New York City is easy to navigate without a ~GPS~ map. It has a fairly logical layout, and I can generally figure out where I'm going. Philadelphia, on the other hand, was not easy to navigate at all.
NYC's streets are mostly numbered. If something is given a name, it's usually a bigger avenue. The narrower blocks are numbered and it's easy to tell if you've gone in the wrong direction because the numbers are going in the wrong direction. Since the block is short, you don't have to walk far before realizing this. Paths in one direction are avenues, the other direction are streets, so it's easy to get your bearings.
Philadelphia's streets are mostly named, and it's almost impossible to tell if you're walking in the right direction without walking a decent distance. East/West paths are sometimes avenues, but not always.
(1) You need to memorize the order of the streets (... Vine, Race, Arch, Market, Chestnut, Walnut, Locust, Spruce, Pine, ...), which is mildly annoying but you just have to do it once. A complication - there are multiple series of streets, for example that series continues ... Lombard, South, Bainbridge ... east of the Schuylkill but ... Osage, Larchwood, Cedar, ... west of it.
(DC's solution to this is good although boring - the streets are lettered.)
(2) you can usually look at the street addresses to tell which way you're going, since they increase heading away from Market Street (north/south) or Front Street (west).
> (1) You need to memorize the order of the streets (... Vine, Race, Arch, Market, Chestnut, Walnut, Locust, Spruce, Pine, ...), which is mildly annoying but you just have to do it once. A complication - there are multiple series of streets, for example that series continues ... Lombard, South, Bainbridge ... east of the Schuylkill but ... Osage, Larchwood, Cedar, ... west of it.
This sounds like the worst possible implementation, or at least one of the worst existing implementations, of a grid. The navigator just has to know all the randomly assigned street names and their relationships - in other words, maximum cognitive load. It could only be worse with special rules, like streets changing names from one block to the next, which also apparently happens.
(Not shitting on Philly - my city is just as bad or worse)
> (DC's solution to this is good although boring - the streets are lettered.)

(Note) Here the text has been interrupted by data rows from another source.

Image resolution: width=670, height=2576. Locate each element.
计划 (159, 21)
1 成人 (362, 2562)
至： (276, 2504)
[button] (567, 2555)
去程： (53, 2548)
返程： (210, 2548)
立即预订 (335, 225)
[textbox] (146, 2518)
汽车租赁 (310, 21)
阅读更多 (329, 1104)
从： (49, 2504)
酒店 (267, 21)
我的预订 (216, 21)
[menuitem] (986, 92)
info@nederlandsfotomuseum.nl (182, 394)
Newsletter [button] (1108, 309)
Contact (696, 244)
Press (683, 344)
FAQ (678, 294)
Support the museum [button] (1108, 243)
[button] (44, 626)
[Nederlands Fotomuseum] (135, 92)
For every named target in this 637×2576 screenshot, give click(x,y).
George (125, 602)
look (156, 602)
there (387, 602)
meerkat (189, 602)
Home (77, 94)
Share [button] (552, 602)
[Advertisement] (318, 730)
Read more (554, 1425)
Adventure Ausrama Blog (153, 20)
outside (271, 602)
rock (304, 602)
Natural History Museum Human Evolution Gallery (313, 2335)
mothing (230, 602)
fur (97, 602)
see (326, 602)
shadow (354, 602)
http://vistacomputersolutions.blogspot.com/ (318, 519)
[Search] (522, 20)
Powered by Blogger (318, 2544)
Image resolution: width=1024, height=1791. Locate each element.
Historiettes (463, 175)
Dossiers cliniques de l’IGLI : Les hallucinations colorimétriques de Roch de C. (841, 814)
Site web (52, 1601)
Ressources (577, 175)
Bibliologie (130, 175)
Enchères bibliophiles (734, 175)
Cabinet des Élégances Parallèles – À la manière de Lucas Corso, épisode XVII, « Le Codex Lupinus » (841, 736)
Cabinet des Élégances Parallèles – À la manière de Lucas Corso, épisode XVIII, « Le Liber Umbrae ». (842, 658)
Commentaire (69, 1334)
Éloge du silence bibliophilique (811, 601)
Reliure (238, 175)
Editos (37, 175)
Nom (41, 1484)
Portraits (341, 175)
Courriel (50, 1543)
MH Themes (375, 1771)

Essentially the same as NYC's then. It's predictable, has minimal cognitive load. If you can see any two parallel streets you can determine direction.
Avenue of the Americas is also marked as 6 Ave, so you don't need to know the name. You can see the sign for 20th street in one direction and 22nd in the other, so now you have a better sense of direction. Since you know which way the street numbers increase, you also know which directions to go to head toward 5th or 7th avenue.
I'll be honest, I've spent a lot more time in NYC than I have in Philly.. but it did not take long for me to get my bearings without knowing much about the city other than the directions in which the street and avenue numbers increase / decrease.
Something I can recommend is taking a bicycle and intentionally getting lost in the city. Cycle random intersections in random directions and you'll quickly start to build a mental map. You can go from being entirely new to having a mental map of an entire district in only a few hours.
This trick is trying to compress the years of walking and cycling and getting lost that you'd do as a child or teen into a single evening and it's really helpful at building a mental map.